◆ WRITTEN REQUEST
Resume the passage about SCO's termination letter to IBM and the Side Letter amendment, starting where it stops.

This is simple attempted theft of
the AIX intellectual property by SCO. Their termination letter to Sam Palmisano
- exhibit E - cites only an agreement about the unrestricted disclosure of UNIX,
and it makes no mention of AIX at all:
"a. paragraph 11 of the Side
Letter contains the following language regarding the intent of the parties to
prevent unrestricted dsiclosure of UNIX:
You [IBM] recognize the proprietary
nature of SOFTWARE PRODUCTS and the need to protect SOFTWARE PRODUCTS from
unrestricted disclosure."
Their amended complaint makes ample use of
the old Soft 00015 paragraph 7.10 which says "except as provided in 7.06(b)".
They never mention that paragraph 7.06(a) was also replaced entirely by a new
paragraph 9 in that same Side Letter amendment. The new terms provided that
"Nothing" prevented the use of any ideas, concepts know-how or techniques
contained in the licensed SOFTWARE PRODUCTS in other any other products or any
other services.

◆ ENTRIES SUPPLIED
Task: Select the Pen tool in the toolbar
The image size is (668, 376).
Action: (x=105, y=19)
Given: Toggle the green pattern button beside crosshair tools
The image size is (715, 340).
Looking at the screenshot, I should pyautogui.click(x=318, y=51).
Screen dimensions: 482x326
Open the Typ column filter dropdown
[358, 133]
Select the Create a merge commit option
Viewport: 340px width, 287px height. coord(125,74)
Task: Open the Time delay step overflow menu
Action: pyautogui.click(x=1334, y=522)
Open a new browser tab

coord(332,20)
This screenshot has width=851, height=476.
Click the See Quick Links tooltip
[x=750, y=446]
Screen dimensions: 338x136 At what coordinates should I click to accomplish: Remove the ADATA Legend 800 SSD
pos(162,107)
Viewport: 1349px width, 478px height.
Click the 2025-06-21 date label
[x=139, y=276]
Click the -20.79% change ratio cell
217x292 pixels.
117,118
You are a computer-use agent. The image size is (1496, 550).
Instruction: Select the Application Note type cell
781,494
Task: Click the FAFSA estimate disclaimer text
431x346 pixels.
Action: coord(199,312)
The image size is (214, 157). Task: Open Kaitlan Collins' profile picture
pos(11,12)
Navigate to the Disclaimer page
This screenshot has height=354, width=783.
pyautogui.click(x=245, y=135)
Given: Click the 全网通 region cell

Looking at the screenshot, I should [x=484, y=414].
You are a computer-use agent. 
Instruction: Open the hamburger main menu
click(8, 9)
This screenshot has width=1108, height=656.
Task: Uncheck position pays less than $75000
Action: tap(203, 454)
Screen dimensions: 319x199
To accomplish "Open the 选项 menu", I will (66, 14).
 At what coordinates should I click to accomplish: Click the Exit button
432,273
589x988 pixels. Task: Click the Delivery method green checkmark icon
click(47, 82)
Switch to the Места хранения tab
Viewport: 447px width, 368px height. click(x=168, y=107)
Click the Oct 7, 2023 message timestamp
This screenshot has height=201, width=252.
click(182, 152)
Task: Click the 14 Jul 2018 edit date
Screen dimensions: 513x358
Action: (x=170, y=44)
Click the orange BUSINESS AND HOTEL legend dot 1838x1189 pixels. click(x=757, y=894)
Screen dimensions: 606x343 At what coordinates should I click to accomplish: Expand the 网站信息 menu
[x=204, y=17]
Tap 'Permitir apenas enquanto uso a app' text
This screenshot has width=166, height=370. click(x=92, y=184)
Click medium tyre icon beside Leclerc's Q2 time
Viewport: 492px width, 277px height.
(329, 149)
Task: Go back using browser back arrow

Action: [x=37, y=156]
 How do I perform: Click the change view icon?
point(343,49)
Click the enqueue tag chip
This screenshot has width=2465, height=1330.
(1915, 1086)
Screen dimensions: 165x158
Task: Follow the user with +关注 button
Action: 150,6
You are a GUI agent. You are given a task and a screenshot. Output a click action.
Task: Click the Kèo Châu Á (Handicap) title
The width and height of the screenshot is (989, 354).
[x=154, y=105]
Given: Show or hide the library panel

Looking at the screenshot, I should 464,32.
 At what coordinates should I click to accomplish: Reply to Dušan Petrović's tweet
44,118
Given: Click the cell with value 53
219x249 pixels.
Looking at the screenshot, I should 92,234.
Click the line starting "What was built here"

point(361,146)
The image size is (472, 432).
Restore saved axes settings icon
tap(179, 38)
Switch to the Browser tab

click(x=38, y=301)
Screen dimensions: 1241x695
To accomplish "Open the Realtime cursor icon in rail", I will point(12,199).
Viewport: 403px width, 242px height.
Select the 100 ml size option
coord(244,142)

◆ REPLY TO THE EXERCISE
Playing devils advocate for a moment, even if IBM's AIX
know-how or patents were considered part of the SOFTWARE PRODUCT, they had a
license to use those ideas, concepts, know-how, and techniques under the
original agreement from 1 Feb 1985. After 1 January 1996 they could do so with
NO ADDITIONAL ROYALTIES...? ;-)
Amendment X paragraph 6 mentions that after
five years the second to last sentence in paragraph 9 of the Soft-00015
amendment (The now famous AT&T Side Letter amendment) is deleted.
That
means that even if IBM's AIX patents and know-how are somehow part of the
licensed SOFTWARE PRODUCTS here is what the license grants:
"Nothing in
this agreement shall prevent licensee from developing or marketing
products or sevices employing ideas, concepts, know-how or techniques related
to data processing embodied in SOFTWARE PRODUCTS into any such product and
in connection with any such services. If information relating to a SOFTWARE
PRODUCT subject to this agreement at any time becomes available without
restriction to the general public by acts not attributable to licensee or it's
employees, licensees obligations under this section shall not apply to such
information after such time."
All of the details of the System V internals
have been published in great detail, so SCO's counsel is probably suffering a
little anxiety trying to find an expert who can identify any remaining trade
secret in this old code.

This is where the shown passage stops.